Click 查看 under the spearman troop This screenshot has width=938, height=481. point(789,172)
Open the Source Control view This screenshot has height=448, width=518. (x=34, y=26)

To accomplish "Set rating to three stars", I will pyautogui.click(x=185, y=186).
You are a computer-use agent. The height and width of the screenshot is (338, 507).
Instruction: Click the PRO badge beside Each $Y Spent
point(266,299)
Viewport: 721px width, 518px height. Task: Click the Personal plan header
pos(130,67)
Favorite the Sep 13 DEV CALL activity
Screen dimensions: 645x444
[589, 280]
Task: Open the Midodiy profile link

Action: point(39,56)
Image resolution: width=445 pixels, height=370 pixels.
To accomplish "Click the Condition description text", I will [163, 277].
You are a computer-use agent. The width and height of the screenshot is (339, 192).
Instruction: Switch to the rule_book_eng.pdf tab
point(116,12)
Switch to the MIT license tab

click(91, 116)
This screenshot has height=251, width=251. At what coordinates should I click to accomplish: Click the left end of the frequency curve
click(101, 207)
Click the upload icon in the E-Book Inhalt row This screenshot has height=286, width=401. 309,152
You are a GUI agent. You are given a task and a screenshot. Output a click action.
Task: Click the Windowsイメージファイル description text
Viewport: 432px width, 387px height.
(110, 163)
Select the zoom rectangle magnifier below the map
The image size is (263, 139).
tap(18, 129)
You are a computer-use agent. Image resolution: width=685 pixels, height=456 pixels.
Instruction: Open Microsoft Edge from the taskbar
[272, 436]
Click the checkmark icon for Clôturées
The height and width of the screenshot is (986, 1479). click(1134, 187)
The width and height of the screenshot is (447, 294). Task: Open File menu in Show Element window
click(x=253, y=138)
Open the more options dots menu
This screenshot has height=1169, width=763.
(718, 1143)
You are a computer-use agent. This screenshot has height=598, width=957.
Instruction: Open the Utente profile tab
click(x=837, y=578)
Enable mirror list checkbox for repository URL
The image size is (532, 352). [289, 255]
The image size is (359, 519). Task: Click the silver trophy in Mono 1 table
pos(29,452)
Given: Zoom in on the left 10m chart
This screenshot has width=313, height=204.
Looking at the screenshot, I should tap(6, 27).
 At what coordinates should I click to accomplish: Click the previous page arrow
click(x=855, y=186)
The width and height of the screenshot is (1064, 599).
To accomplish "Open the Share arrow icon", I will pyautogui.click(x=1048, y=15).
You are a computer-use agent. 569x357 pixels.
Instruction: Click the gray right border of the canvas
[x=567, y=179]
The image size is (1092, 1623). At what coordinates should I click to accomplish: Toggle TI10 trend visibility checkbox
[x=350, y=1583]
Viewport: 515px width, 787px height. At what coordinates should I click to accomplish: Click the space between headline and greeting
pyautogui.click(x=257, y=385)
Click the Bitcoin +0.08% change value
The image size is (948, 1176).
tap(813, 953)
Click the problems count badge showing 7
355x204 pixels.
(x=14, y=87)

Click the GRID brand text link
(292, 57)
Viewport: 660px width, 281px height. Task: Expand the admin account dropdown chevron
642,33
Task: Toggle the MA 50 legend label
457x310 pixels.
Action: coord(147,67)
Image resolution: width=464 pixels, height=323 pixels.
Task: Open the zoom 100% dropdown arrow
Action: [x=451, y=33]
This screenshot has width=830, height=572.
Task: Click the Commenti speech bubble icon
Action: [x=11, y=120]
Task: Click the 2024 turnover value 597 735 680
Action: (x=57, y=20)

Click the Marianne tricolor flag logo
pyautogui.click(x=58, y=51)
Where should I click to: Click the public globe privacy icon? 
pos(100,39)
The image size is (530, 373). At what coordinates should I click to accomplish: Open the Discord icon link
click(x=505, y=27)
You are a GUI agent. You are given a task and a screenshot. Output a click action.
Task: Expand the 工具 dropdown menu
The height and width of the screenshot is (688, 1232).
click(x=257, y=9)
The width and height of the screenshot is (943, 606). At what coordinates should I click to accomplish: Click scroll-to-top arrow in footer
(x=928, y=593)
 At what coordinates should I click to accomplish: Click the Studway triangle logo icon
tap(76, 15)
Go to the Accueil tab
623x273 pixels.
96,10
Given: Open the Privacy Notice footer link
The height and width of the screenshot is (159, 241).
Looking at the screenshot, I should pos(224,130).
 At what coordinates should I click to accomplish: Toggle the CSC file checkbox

=====

§ **Task instructions**
Retype each entry without altering a single word.

§ **Your solution**
Click 查看 under the spearman troop This screenshot has width=938, height=481. point(789,172)
Open the Source Control view This screenshot has height=448, width=518. (x=34, y=26)

To accomplish "Set rating to three stars", I will pyautogui.click(x=185, y=186).
You are a computer-use agent. The height and width of the screenshot is (338, 507).
Instruction: Click the PRO badge beside Each $Y Spent
point(266,299)
Viewport: 721px width, 518px height. Task: Click the Personal plan header
pos(130,67)
Favorite the Sep 13 DEV CALL activity
Screen dimensions: 645x444
[589, 280]
Task: Open the Midodiy profile link

Action: point(39,56)
Image resolution: width=445 pixels, height=370 pixels.
To accomplish "Click the Condition description text", I will [163, 277].
You are a computer-use agent. The width and height of the screenshot is (339, 192).
Instruction: Switch to the rule_book_eng.pdf tab
point(116,12)
Switch to the MIT license tab

click(91, 116)
This screenshot has height=251, width=251. At what coordinates should I click to accomplish: Click the left end of the frequency curve
click(101, 207)
Click the upload icon in the E-Book Inhalt row This screenshot has height=286, width=401. 309,152
You are a GUI agent. You are given a task and a screenshot. Output a click action.
Task: Click the Windowsイメージファイル description text
Viewport: 432px width, 387px height.
(110, 163)
Select the zoom rectangle magnifier below the map
The image size is (263, 139).
tap(18, 129)
You are a computer-use agent. Image resolution: width=685 pixels, height=456 pixels.
Instruction: Open Microsoft Edge from the taskbar
[272, 436]
Click the checkmark icon for Clôturées
The height and width of the screenshot is (986, 1479). click(1134, 187)
The width and height of the screenshot is (447, 294). Task: Open File menu in Show Element window
click(x=253, y=138)
Open the more options dots menu
This screenshot has height=1169, width=763.
(718, 1143)
You are a computer-use agent. This screenshot has height=598, width=957.
Instruction: Open the Utente profile tab
click(x=837, y=578)
Enable mirror list checkbox for repository URL
The image size is (532, 352). [289, 255]
The image size is (359, 519). Task: Click the silver trophy in Mono 1 table
pos(29,452)
Given: Zoom in on the left 10m chart
This screenshot has width=313, height=204.
Looking at the screenshot, I should tap(6, 27).
 At what coordinates should I click to accomplish: Click the previous page arrow
click(x=855, y=186)
The width and height of the screenshot is (1064, 599).
To accomplish "Open the Share arrow icon", I will pyautogui.click(x=1048, y=15).
You are a computer-use agent. 569x357 pixels.
Instruction: Click the gray right border of the canvas
[x=567, y=179]
The image size is (1092, 1623). At what coordinates should I click to accomplish: Toggle TI10 trend visibility checkbox
[x=350, y=1583]
Viewport: 515px width, 787px height. At what coordinates should I click to accomplish: Click the space between headline and greeting
pyautogui.click(x=257, y=385)
Click the Bitcoin +0.08% change value
The image size is (948, 1176).
tap(813, 953)
Click the problems count badge showing 7
355x204 pixels.
(x=14, y=87)

Click the GRID brand text link
(292, 57)
Viewport: 660px width, 281px height. Task: Expand the admin account dropdown chevron
642,33
Task: Toggle the MA 50 legend label
457x310 pixels.
Action: coord(147,67)
Image resolution: width=464 pixels, height=323 pixels.
Task: Open the zoom 100% dropdown arrow
Action: [x=451, y=33]
This screenshot has width=830, height=572.
Task: Click the Commenti speech bubble icon
Action: [x=11, y=120]
Task: Click the 2024 turnover value 597 735 680
Action: (x=57, y=20)

Click the Marianne tricolor flag logo
pyautogui.click(x=58, y=51)
Where should I click to: Click the public globe privacy icon? 
pos(100,39)
The image size is (530, 373). At what coordinates should I click to accomplish: Open the Discord icon link
click(x=505, y=27)
You are a GUI agent. You are given a task and a screenshot. Output a click action.
Task: Expand the 工具 dropdown menu
The height and width of the screenshot is (688, 1232).
click(x=257, y=9)
The width and height of the screenshot is (943, 606). At what coordinates should I click to accomplish: Click scroll-to-top arrow in footer
(x=928, y=593)
 At what coordinates should I click to accomplish: Click the Studway triangle logo icon
tap(76, 15)
Go to the Accueil tab
623x273 pixels.
96,10
Given: Open the Privacy Notice footer link
The height and width of the screenshot is (159, 241).
Looking at the screenshot, I should pos(224,130).
 At what coordinates should I click to accomplish: Toggle the CSC file checkbox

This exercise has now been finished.